The slab has suffered considerable damage over the past 1200 years. It once stood near the entrance to the churchyard, until it was toppled by a storm in 1727. It was then re-positioned beside the church but, during a later move, it broke into three pieces. One piece – a narrow middle section containing part of the Pictish beast – was thrown away when the upper and lower pieces were joined together with metal staples. The discarded piece disappeared and was thought to be lost for ever.
A major project to conserve the slab was undertaken by Nigg Old Trust, the guardians of the church, who obtained funding for detailed restoration work by a stone conservator.
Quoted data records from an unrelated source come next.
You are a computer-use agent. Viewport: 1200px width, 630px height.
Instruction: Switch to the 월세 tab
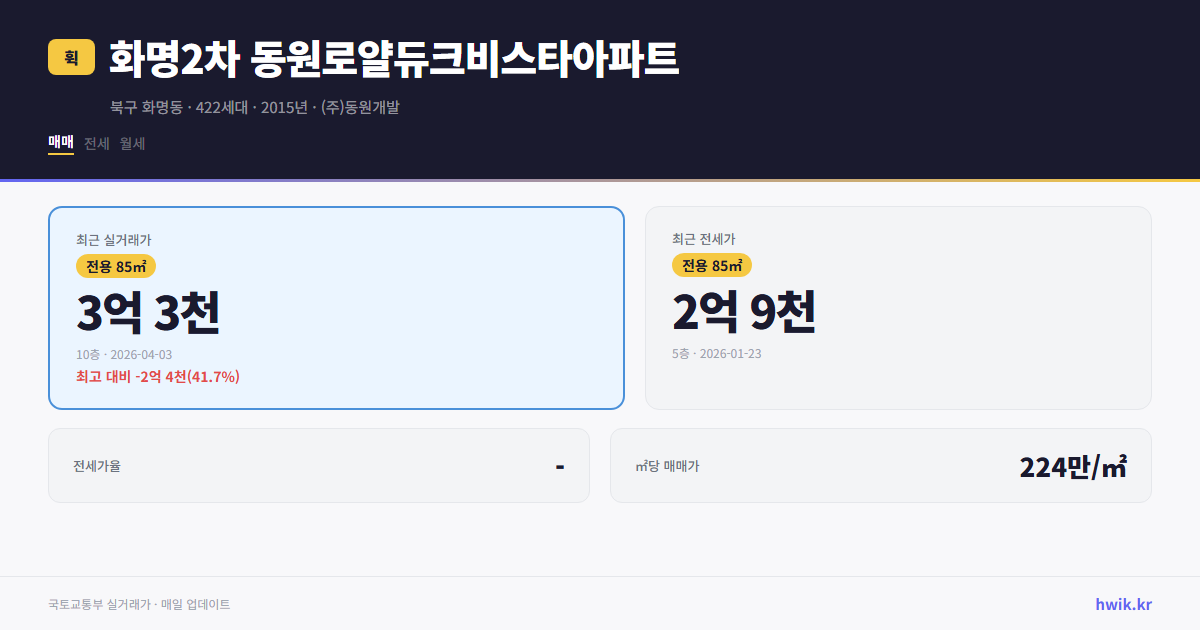pyautogui.click(x=131, y=143)
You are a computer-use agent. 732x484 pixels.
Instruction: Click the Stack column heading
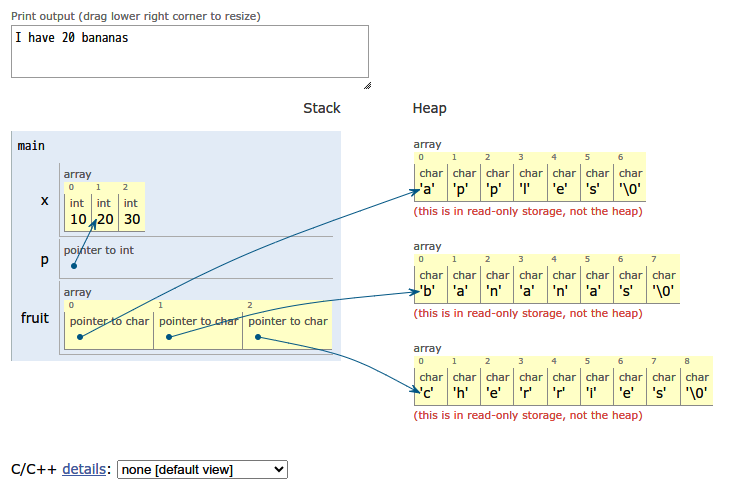pos(321,108)
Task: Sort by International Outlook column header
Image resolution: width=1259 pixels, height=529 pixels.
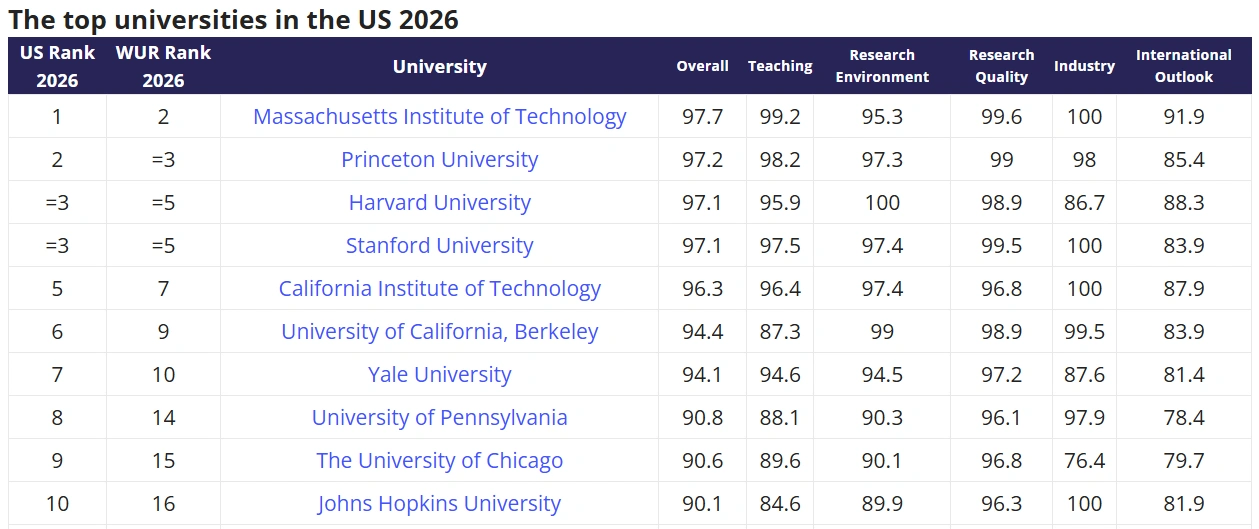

The work was painstaking and time-consuming, because the monument had sustained so much damage in the past. The project also included a new display-area inside the church to enhance the experience for the many visitors who come to admire this masterpiece of Pictish art. This year, at the beginning of April, the restored slab was unveiled to the people of Nigg.
An interesting footnote to the project is the fate of the middle section which vanished when the slab shattered in the 18th century. In 1998, a fragment of this missing piece was discovered in a nearby stream by Niall Robertson (former editor of the Pictish Arts Society Journal). It has now been reunited with the rest of the monument.